◆ What you will do
Extract every line of the material below that contains the word "resolution".

◆ Exercise material
:::

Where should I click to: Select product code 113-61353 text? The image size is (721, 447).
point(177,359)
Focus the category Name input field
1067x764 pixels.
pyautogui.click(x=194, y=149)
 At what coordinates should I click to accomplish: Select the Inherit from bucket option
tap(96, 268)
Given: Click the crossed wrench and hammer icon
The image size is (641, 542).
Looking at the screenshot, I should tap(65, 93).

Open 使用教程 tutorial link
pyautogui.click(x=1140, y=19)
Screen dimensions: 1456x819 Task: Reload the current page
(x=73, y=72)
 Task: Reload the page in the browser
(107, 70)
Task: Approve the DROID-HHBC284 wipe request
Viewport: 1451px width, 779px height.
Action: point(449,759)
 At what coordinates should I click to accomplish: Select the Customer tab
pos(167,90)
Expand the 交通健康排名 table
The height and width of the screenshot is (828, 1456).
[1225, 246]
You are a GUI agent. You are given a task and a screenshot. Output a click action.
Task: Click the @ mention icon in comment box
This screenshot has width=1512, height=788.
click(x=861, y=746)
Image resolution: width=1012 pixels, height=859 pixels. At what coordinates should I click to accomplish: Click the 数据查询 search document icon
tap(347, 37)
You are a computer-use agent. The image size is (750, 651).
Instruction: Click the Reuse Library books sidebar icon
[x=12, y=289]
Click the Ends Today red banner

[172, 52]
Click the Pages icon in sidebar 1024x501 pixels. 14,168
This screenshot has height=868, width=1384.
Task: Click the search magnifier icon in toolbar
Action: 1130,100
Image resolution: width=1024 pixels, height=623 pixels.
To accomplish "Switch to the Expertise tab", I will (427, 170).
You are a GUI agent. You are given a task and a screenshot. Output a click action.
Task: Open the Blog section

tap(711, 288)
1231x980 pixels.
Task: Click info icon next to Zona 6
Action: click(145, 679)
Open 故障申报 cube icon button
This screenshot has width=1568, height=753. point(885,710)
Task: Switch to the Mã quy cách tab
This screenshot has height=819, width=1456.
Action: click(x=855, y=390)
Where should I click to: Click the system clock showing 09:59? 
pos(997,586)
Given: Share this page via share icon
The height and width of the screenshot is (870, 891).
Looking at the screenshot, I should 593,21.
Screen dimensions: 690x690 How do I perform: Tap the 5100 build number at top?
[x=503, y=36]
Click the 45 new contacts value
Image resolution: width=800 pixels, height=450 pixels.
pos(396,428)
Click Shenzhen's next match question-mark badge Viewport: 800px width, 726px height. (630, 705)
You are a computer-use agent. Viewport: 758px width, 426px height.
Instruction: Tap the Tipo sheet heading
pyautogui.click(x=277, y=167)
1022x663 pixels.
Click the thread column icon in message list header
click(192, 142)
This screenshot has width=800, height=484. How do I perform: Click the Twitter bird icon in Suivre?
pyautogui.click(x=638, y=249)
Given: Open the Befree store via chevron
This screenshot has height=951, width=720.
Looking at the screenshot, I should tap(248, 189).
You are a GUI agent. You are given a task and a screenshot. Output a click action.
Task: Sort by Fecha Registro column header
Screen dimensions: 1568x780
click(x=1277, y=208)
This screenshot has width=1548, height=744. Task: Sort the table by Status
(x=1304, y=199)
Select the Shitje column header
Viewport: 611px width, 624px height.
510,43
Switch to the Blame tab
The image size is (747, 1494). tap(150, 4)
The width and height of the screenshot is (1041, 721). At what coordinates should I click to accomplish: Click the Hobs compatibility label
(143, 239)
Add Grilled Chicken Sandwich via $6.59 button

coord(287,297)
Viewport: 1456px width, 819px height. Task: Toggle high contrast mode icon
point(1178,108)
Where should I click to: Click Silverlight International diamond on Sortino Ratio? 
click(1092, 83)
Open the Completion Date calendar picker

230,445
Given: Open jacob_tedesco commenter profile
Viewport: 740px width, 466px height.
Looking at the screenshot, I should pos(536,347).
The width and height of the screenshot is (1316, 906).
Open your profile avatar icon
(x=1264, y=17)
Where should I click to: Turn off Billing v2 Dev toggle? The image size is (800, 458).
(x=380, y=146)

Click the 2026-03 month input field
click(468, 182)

:::

◆ Result of this exercise
Image resolution: width=1012 pixels, height=859 pixels. At what coordinates should I click to accomplish: Click the 数据查询 search document icon
Image resolution: width=1024 pixels, height=623 pixels.
Image resolution: width=800 pixels, height=450 pixels.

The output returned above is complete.